What is required » The whole listing needs to be written out exactly, except for any images.

(Beginning of Excerpted records)

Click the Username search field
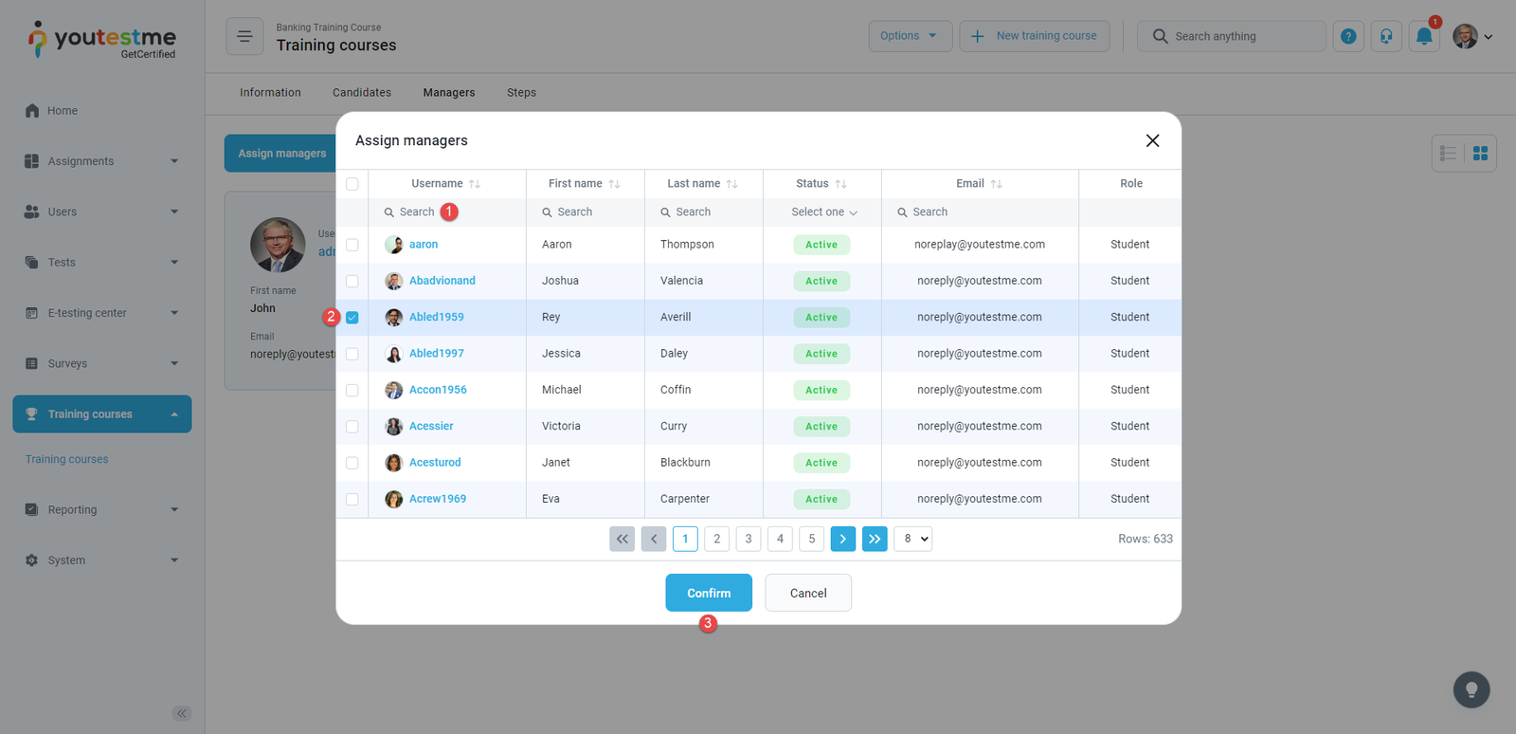This screenshot has height=734, width=1516. point(417,212)
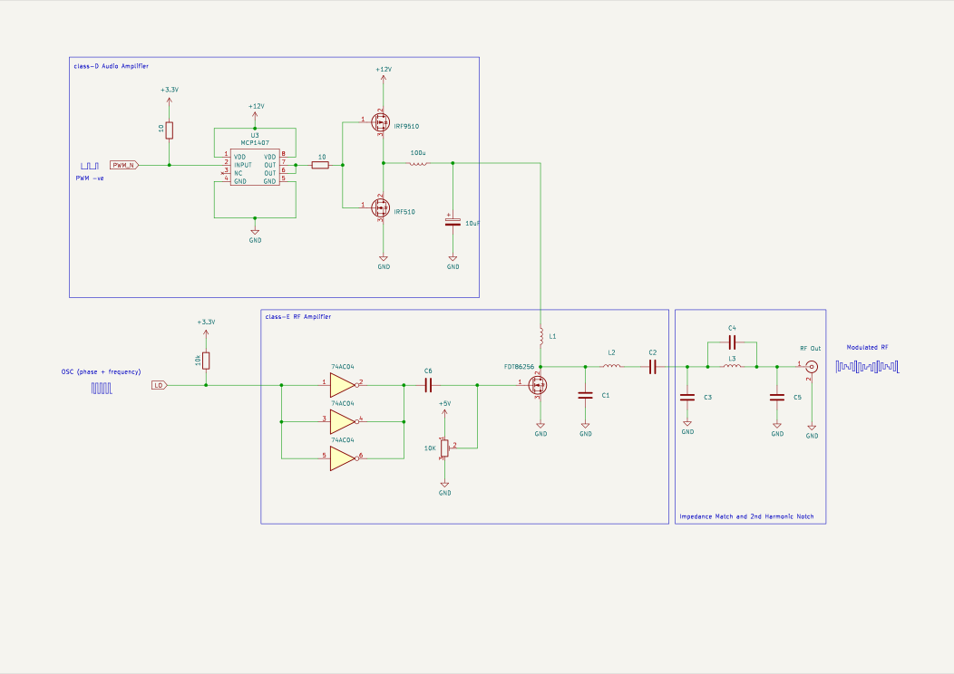Click inductor L1 symbol

click(540, 336)
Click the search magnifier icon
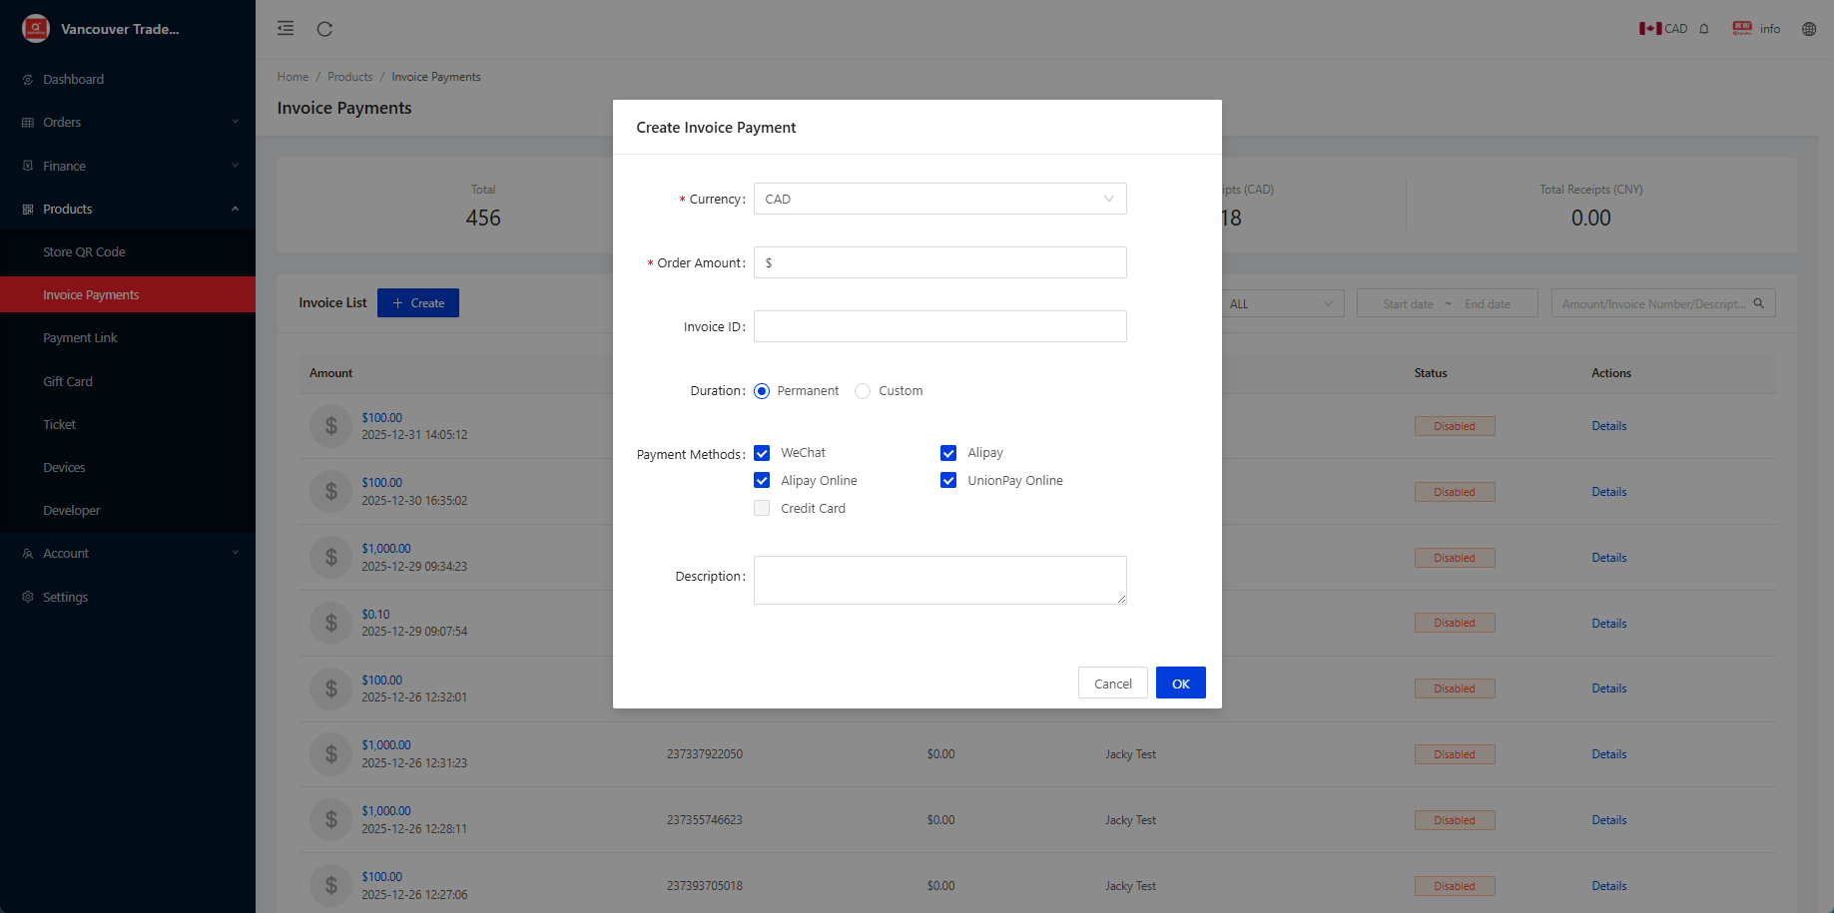The width and height of the screenshot is (1834, 913). 1759,303
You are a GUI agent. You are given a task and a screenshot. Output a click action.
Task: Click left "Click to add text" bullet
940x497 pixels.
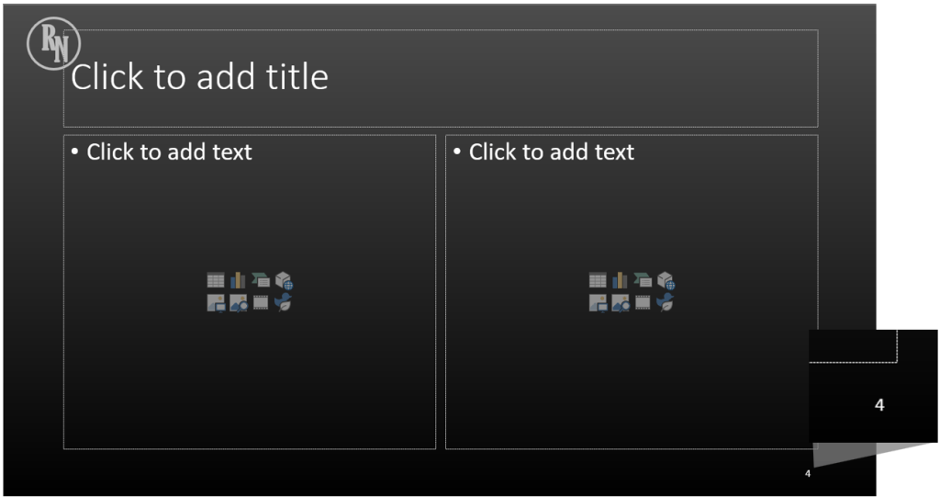pos(169,152)
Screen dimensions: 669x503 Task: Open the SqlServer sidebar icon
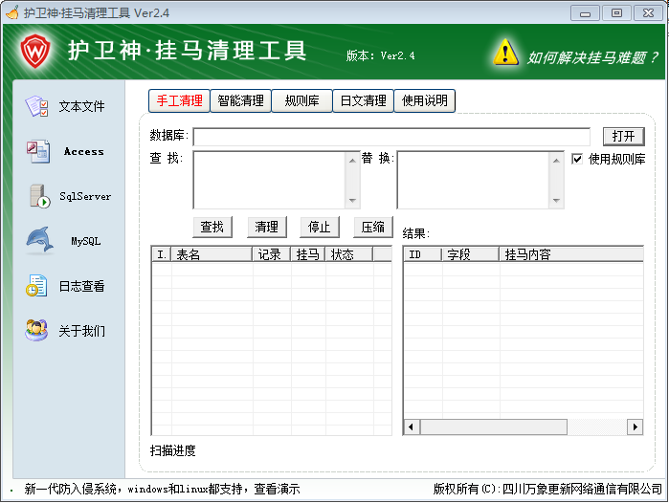click(x=38, y=196)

(End of Excerpted records)

Result of this exercise »
Click the Username search field
This screenshot has height=734, width=1516. point(417,212)
Click inductor L1 symbol

click(540, 336)
Click the search magnifier icon
The width and height of the screenshot is (1834, 913). 1759,303
You are a GUI agent. You are given a task and a screenshot. Output a click action.
Task: Click left "Click to add text" bullet
940x497 pixels.
pos(169,152)
Screen dimensions: 669x503 Task: Open the SqlServer sidebar icon
click(x=38, y=196)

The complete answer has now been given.